**Rows**.
★ ★ ★

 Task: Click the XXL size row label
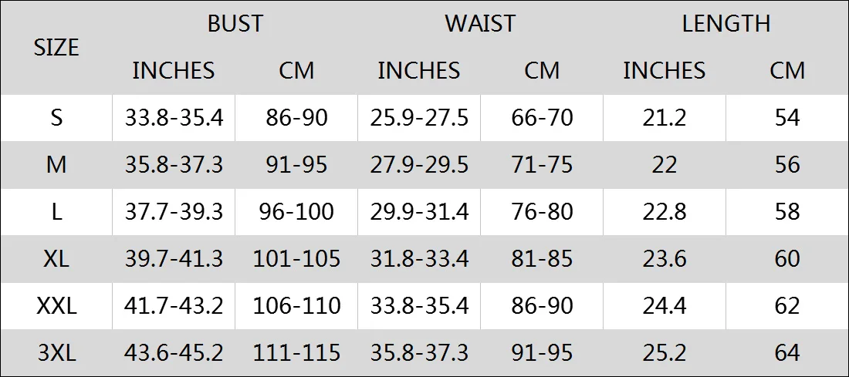tap(56, 306)
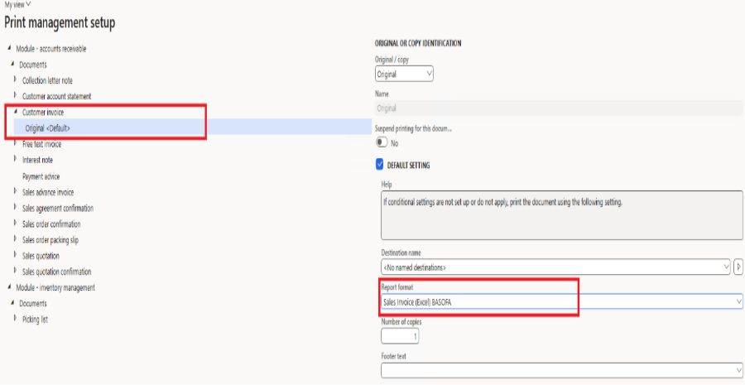Collapse the Customer invoice tree node

(x=15, y=112)
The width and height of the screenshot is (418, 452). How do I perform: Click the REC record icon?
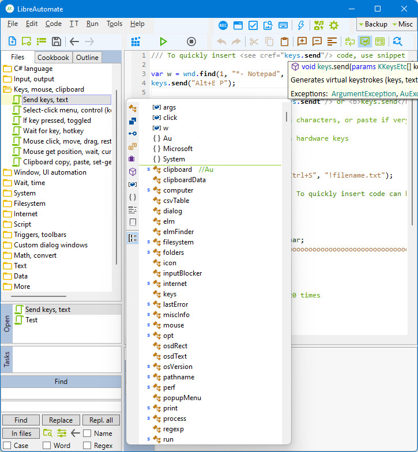click(x=223, y=25)
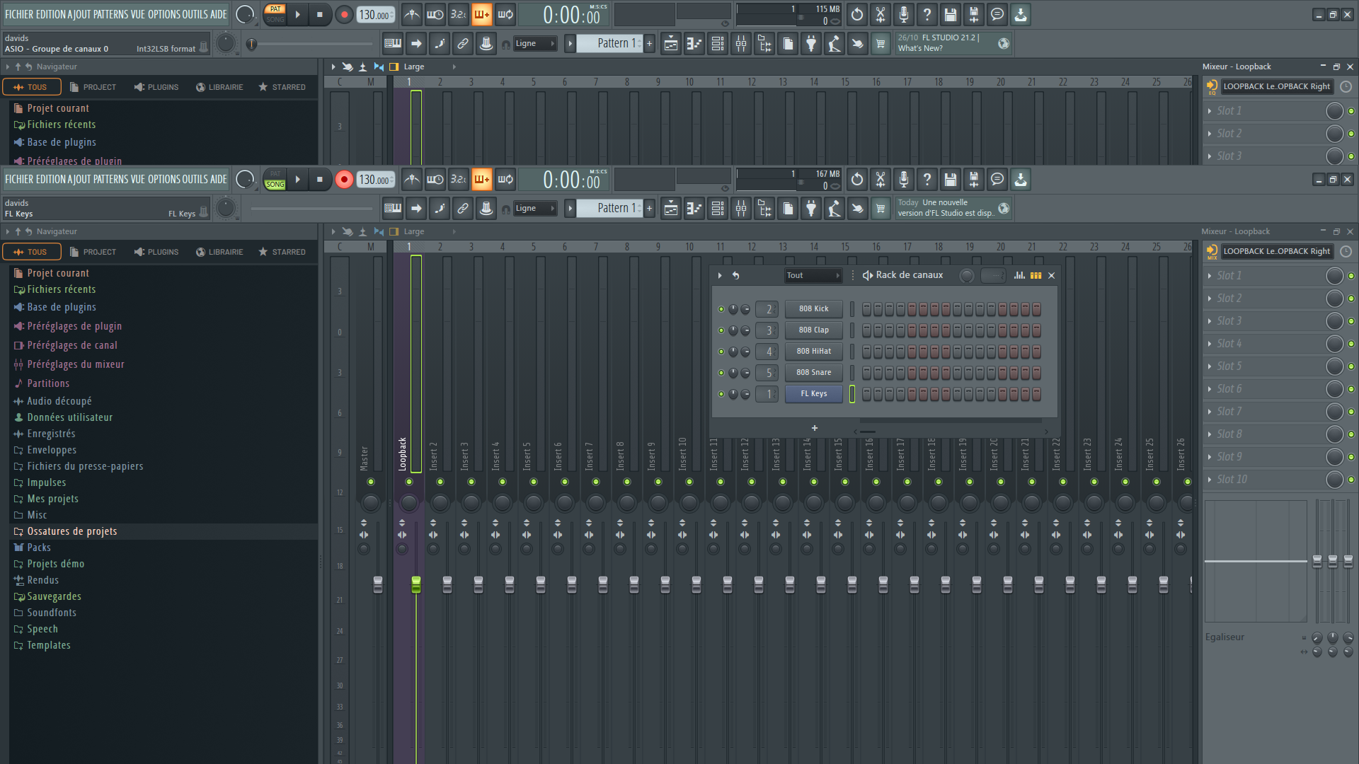Click the green SONG mode button
The height and width of the screenshot is (764, 1359).
pos(275,185)
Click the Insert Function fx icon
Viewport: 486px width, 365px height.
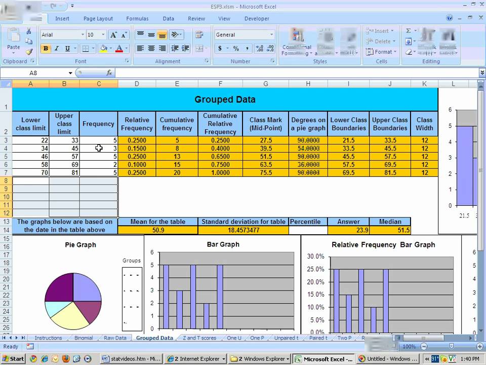109,73
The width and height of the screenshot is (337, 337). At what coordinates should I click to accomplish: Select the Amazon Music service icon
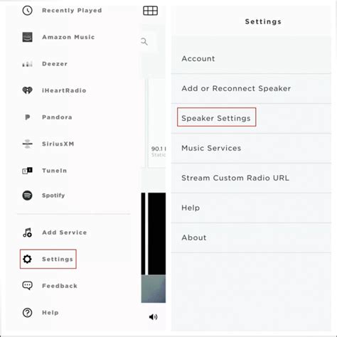coord(27,37)
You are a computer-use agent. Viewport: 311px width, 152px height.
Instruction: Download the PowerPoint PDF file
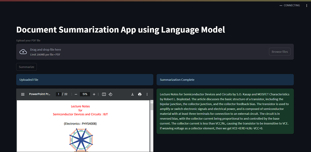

★ ★ ★

State how many lines of the listing above contain the word "screenshot". Give only the number.

3